Moses: Resisted by His Own People

Before Moses ever confronted Pharaoh, he confronted the unbelief of his own people. When he attempted to intervene between two Israelites, one of them retorted, “Who made thee a prince and a judge over us?” (Exodus 2:14, KJV) The very people crying out for deliverance resisted the deliverer God sent.

Jeremiah: Punished for Telling the Truth

Jeremiah warned Judah of coming judgment, but instead of repentance, he received hostility. The leaders declared, “This man is worthy to die: for he hath prophesied against this city.” (Jeremiah 26:11, KJV) Later, they cast him into a dungeon (Jeremiah 38:6) for daring to speak what God commanded.

Amos: Told to Take His Message Elsewhere

When Amos confronted Israel’s corruption, Amaziah the priest told him, “O thou seer, go, flee thee away into the land of Judah… but prophesy not again any more at Bethel.” (Amos 7:12-13, KJV) The status quo always tries to export the voice that confronts it.

Isaiah: A People Who Prefer Smooth Things

Isaiah described a people who begged their prophets to stop telling the truth: “Speak unto us smooth things, prophesy deceits.” (Isaiah 30:10, KJV) They preferred comforting lies to uncomfortable truth.

Stephen: Exposing the Pattern

Stephen summarized the entire history of resistance in one devastating sentence: “Ye do always resist the Holy Ghost: as your fathers did, so do ye.” (Acts 7:51, KJV) The problem was not new; it was inherited.

Jesus: Without Honor Among His Own

Even the Son of God experienced the sting of familiarity: “A prophet is not without honour, but in his own country, and among his own kin, and in his own house.” (Mark 6:4, KJV) The people who watched Him grow up could not imagine God using someone they thought they already understood.

Samuel: The Rejection Behind the Rejection

When Israel demanded a king, God told Samuel, “They have not rejected thee, but they have rejected me.” (1 Samuel 8:7, KJV) Every rejection of God’s messenger is ultimately a rejection of God’s correction.

The Danger of a Hardened Heart

Hebrews warns repeatedly, “To day if ye will hear his voice, harden not your hearts.” (Hebrews 3:7-8, 15, KJV) A hardened heart is the final defense of a dying system. Proverbs adds the sobering consequence: “He, that being often reproved hardeneth his neck, shall suddenly be destroyed, and that without remedy.” (Proverbs 29:1, KJV)

A Loving Rebuke

This is not rebellion, arrogance, or a call to chaos. It is a call to truth, courage, and spiritual clarity. Real love does not protect dysfunction, preserve decay, or defend a system God is trying to dismantle. Real love says, “Enough. This is not working. The status quo has got to go.”

Final Call to Return

God has never left His people without a path home. Even in the midst of judgment, He speaks mercy. He says, “And I will give them an heart to know me, that I am the Lord: and they shall be my people, and I will be their God: for they shall return unto me with their whole heart.” (Jeremiah 24:7, KJV)

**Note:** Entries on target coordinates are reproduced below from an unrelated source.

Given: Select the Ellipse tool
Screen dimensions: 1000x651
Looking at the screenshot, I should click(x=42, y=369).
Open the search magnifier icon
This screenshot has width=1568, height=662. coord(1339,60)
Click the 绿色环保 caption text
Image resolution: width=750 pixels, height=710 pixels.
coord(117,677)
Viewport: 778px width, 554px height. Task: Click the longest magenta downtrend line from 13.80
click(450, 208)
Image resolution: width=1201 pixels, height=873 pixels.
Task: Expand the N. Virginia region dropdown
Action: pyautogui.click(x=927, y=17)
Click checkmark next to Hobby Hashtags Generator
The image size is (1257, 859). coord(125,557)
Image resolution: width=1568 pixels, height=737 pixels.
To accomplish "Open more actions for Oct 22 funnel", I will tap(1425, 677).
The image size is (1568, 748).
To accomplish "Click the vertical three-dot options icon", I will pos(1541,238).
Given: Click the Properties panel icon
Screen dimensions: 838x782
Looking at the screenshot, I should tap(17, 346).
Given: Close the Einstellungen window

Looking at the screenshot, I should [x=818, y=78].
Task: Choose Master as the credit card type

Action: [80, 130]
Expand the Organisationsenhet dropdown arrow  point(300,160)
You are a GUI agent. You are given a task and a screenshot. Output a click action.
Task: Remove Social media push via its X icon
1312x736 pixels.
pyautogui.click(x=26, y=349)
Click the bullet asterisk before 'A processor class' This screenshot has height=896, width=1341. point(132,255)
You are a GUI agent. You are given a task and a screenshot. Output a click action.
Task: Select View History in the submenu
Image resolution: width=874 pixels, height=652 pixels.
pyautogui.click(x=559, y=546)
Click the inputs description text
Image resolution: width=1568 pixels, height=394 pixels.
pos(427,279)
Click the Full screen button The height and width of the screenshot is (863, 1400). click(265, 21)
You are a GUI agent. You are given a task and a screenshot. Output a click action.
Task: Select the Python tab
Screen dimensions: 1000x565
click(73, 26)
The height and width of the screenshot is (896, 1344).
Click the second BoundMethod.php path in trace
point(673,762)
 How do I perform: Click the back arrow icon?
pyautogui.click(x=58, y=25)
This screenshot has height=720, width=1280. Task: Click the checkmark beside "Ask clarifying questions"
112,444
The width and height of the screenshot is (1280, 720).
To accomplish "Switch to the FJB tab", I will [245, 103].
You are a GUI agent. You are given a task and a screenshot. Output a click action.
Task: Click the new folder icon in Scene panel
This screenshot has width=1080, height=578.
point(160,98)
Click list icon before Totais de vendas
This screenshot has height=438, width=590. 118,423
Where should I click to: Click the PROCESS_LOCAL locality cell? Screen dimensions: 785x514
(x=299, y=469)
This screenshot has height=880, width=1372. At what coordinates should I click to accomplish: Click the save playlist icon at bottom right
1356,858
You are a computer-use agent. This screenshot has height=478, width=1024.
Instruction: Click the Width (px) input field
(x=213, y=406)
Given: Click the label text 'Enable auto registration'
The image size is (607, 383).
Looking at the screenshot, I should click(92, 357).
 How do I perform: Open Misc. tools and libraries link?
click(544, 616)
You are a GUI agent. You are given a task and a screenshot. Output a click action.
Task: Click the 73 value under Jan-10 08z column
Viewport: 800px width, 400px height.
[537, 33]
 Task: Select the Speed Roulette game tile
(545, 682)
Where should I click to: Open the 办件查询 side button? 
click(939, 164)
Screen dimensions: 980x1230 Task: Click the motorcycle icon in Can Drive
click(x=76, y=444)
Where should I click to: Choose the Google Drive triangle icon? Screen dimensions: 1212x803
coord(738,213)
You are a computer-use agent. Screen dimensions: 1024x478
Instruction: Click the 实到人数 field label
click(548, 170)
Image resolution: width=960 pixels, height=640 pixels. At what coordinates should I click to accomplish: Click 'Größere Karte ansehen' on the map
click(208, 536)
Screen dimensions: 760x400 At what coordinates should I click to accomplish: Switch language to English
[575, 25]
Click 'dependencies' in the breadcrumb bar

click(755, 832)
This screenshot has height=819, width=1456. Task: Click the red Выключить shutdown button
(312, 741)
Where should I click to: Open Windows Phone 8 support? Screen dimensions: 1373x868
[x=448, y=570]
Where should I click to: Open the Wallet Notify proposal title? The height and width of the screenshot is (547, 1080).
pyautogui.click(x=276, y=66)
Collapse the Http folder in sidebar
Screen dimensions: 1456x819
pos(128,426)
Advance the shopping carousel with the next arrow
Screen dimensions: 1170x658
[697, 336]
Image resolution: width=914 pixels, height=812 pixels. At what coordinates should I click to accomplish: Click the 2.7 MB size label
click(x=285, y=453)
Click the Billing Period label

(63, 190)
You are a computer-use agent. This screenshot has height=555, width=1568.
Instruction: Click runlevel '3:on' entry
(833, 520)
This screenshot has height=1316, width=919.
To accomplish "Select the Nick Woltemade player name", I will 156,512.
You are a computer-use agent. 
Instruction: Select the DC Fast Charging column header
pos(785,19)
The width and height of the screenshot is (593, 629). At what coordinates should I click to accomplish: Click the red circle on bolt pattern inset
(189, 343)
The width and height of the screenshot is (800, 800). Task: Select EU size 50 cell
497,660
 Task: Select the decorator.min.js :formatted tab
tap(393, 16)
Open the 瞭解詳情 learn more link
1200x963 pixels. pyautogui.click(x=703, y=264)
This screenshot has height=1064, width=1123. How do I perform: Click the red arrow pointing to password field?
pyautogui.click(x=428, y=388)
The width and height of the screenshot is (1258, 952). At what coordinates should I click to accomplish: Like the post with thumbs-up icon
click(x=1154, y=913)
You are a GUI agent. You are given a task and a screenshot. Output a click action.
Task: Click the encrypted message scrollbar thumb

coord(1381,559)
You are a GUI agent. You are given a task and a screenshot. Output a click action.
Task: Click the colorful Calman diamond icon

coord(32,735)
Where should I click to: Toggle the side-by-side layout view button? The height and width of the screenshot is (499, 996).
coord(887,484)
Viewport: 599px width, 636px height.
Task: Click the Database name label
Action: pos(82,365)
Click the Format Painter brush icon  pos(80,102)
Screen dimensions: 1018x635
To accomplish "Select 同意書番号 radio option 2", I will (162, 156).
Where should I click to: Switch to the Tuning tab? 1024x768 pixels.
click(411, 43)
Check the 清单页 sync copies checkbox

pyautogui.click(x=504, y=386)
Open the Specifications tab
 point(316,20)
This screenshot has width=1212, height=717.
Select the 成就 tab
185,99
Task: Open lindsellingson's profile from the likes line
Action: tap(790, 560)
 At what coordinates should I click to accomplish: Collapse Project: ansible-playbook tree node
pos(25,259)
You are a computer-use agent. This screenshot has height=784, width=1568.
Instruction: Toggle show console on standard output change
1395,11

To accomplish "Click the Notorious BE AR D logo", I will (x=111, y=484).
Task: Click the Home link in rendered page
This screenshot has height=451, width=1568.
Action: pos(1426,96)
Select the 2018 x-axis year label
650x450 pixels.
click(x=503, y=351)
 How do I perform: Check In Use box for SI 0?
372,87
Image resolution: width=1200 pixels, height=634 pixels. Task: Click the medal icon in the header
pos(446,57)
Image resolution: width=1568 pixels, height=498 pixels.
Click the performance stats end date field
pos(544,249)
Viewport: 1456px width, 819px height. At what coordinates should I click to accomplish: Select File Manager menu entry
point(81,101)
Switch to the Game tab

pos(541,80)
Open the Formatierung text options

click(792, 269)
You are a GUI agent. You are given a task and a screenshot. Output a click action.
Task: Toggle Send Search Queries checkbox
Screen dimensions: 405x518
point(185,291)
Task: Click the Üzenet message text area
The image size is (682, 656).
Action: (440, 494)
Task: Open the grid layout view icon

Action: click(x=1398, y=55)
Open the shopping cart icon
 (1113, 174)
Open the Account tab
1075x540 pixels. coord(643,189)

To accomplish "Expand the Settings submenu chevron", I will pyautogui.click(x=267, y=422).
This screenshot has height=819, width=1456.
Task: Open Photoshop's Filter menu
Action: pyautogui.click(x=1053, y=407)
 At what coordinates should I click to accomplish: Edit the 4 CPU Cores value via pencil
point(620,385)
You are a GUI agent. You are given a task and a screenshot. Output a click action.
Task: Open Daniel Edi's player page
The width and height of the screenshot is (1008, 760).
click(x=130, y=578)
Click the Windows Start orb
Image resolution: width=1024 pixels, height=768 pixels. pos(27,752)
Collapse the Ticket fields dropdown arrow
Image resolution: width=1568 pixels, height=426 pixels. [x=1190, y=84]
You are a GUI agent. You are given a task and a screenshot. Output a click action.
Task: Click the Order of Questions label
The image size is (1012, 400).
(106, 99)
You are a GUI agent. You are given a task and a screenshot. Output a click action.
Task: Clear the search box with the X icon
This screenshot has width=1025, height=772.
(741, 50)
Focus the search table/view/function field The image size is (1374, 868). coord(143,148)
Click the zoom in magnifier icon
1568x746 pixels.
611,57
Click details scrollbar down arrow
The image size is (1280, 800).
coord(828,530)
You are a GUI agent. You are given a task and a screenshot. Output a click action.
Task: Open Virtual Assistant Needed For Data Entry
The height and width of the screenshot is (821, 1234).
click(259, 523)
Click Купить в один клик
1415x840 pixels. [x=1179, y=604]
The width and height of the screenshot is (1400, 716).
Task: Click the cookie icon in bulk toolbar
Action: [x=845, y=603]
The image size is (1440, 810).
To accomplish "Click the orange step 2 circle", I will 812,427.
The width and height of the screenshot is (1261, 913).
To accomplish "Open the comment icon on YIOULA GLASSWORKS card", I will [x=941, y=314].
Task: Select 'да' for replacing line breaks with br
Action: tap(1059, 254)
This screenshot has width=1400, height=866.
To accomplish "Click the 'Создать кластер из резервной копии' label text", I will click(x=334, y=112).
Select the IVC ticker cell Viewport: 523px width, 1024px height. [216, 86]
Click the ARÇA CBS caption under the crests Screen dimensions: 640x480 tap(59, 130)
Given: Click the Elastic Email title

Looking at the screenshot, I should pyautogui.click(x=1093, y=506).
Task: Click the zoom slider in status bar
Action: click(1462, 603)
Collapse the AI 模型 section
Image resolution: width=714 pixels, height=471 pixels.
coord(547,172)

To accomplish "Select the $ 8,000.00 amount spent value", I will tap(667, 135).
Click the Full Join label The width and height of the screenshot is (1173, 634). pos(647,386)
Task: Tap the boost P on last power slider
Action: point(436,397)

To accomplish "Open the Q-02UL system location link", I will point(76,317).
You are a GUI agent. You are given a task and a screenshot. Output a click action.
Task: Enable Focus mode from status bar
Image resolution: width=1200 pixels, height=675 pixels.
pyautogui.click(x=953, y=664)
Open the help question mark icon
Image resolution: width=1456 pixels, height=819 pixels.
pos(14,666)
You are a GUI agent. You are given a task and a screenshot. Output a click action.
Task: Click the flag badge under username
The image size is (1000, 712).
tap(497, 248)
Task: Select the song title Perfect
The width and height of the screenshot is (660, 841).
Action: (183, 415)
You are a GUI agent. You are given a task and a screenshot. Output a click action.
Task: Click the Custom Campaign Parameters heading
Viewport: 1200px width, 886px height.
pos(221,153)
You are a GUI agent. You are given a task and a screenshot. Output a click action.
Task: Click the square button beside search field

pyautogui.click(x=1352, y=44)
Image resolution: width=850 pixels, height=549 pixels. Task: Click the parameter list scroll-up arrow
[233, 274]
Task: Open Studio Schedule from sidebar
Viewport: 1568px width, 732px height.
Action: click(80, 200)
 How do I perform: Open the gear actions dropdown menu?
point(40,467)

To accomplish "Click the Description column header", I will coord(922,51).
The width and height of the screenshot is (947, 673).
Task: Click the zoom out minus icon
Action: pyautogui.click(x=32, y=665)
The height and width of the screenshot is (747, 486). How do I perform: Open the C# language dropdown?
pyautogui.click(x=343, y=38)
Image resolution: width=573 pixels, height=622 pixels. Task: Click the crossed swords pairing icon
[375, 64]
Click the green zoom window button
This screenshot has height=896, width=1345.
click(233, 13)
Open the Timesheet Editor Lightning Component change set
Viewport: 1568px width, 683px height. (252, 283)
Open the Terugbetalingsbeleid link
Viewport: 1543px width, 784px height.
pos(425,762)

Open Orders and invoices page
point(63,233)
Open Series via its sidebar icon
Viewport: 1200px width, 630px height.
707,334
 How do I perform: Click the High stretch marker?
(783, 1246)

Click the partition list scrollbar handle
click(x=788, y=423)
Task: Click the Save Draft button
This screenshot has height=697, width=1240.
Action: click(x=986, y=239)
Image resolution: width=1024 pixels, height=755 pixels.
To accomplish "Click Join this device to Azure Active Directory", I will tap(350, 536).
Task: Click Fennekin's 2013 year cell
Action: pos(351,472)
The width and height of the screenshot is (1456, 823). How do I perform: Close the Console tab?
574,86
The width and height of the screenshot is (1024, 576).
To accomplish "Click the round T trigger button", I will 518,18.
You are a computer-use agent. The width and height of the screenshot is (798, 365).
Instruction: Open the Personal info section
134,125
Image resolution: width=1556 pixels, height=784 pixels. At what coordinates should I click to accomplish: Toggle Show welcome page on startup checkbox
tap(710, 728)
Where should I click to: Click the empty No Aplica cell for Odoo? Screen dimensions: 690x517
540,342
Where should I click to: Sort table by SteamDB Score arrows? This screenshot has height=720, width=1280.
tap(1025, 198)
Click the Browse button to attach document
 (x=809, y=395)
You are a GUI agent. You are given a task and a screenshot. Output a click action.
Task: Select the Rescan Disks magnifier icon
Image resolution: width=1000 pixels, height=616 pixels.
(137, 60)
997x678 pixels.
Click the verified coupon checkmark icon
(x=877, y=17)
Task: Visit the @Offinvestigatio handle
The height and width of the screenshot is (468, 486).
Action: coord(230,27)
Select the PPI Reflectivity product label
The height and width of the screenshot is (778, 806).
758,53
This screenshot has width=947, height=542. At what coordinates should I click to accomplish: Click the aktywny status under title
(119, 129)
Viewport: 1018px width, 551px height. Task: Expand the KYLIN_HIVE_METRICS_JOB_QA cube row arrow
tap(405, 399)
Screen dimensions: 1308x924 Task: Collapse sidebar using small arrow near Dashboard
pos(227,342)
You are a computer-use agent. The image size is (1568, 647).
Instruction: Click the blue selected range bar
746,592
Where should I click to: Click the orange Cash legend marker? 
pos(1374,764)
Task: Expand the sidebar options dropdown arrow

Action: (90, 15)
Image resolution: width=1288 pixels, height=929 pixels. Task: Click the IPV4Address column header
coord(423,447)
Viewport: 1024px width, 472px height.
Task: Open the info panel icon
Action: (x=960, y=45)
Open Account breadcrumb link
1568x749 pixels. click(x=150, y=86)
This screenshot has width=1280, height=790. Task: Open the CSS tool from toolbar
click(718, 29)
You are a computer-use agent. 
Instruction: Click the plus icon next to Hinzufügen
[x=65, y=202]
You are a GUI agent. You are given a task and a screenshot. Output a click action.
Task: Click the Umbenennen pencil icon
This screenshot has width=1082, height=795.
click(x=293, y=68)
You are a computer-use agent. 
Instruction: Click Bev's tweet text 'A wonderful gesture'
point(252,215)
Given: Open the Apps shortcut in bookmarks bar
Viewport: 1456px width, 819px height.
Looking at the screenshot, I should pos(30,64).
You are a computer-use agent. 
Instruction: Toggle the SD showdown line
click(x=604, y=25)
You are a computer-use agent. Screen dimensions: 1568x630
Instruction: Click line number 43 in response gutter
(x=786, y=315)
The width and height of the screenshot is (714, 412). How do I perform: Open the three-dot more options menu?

This is not a political strategy. This is not a cultural campaign. This is the mercy of God extended to a people who have lost their way.

“If my people, which are called by my name, shall humble themselves, and pray, and seek my face, and turn from their wicked ways; then will I hear from heaven, and will forgive their sin, and will heal their land.” (2 Chronicles 7:14, KJV)

As Jesus said to the churches, “He that hath an ear, let him hear.”